:: Consigne ::
Recopiez intégralement et à l'identique l'extrait ci-dessous portant sur le livre de Rana Mitter consacré à Tchang Kaï-chek.

Le livre est au contraire empathique avec Tchang Kaï-chek, en voulant à tout prix en faire un homme exclusivement dédié à la grandeur de la Chine. Mitter estime qu’un fil rouge conduit la politique de Tchang: l’unification de la Chine et son émergence comme une puissance à part entière (et non un ensemble crypto-colonial) sur la scène internationale. Il est sur ce dernier point convaincant en revenant sur les visites diplomatiques de Tchang en Inde avec Ghandi et au Caire avec Churchill et Roosevelt: davantage que le contenu des discussions, c’est le fait d’être reçu à l’étranger qui établit la légitimité de la Chine et de son dirigeant.

Rana Mitter tient tellement à mettre Tchang en avant qu’il ne pointe jamais la moindre insuffisance du personnage, même contre l’évidence. Il va plusieurs fois jusqu’à le faire passer pour un leader désintéressé par le pouvoir. Impression singulière: le livre semble écrit par un historien de Taïwan en pleine guerre froide, par exemple quand de vagues intentions sociales qui ne se matérialisent pas par davantage qu’un compte rendu de réunion ministérielle sont assimilées à une mise en place effective, ou quand le texte se contorsionne pour déterminer les responsabilités dans la famine de 1942 (4 millions de morts!) et conclure que... ce n’était la faute de personne.

Données d'ancrage par coordonnées en pixels
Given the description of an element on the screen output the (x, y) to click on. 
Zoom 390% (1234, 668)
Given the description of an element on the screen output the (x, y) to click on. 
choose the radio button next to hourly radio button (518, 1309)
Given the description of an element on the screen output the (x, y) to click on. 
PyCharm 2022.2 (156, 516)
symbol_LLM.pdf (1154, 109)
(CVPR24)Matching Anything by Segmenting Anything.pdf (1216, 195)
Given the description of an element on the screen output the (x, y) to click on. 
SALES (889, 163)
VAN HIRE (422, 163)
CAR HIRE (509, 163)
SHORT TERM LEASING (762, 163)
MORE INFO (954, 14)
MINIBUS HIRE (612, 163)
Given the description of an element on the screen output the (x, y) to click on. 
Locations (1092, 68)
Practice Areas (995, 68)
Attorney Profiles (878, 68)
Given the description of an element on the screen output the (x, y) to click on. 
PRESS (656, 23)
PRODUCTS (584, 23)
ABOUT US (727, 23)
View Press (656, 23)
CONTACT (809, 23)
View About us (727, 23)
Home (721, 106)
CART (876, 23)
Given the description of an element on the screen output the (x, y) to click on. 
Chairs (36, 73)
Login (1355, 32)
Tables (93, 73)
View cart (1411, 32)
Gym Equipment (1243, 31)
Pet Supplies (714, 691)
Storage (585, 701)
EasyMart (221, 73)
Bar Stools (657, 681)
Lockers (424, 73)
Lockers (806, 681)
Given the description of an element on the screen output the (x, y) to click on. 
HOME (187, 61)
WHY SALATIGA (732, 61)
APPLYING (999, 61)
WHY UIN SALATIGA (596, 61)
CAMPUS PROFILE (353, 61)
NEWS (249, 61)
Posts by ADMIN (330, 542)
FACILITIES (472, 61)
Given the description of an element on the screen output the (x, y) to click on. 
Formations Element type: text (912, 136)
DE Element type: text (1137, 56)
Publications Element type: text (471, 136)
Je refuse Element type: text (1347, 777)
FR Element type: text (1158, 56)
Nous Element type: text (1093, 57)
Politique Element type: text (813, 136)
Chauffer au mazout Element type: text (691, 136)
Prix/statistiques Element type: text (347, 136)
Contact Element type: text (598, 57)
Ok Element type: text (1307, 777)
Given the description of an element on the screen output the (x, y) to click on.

:: Résultat obtenu ::
Le livre est au contraire empathique avec Tchang Kaï-chek, en voulant à tout prix en faire un homme exclusivement dédié à la grandeur de la Chine. Mitter estime qu’un fil rouge conduit la politique de Tchang: l’unification de la Chine et son émergence comme une puissance à part entière (et non un ensemble crypto-colonial) sur la scène internationale. Il est sur ce dernier point convaincant en revenant sur les visites diplomatiques de Tchang en Inde avec Ghandi et au Caire avec Churchill et Roosevelt: davantage que le contenu des discussions, c’est le fait d’être reçu à l’étranger qui établit la légitimité de la Chine et de son dirigeant.

Rana Mitter tient tellement à mettre Tchang en avant qu’il ne pointe jamais la moindre insuffisance du personnage, même contre l’évidence. Il va plusieurs fois jusqu’à le faire passer pour un leader désintéressé par le pouvoir. Impression singulière: le livre semble écrit par un historien de Taïwan en pleine guerre froide, par exemple quand de vagues intentions sociales qui ne se matérialisent pas par davantage qu’un compte rendu de réunion ministérielle sont assimilées à une mise en place effective, ou quand le texte se contorsionne pour déterminer les responsabilités dans la famine de 1942 (4 millions de morts!) et conclure que... ce n’était la faute de personne.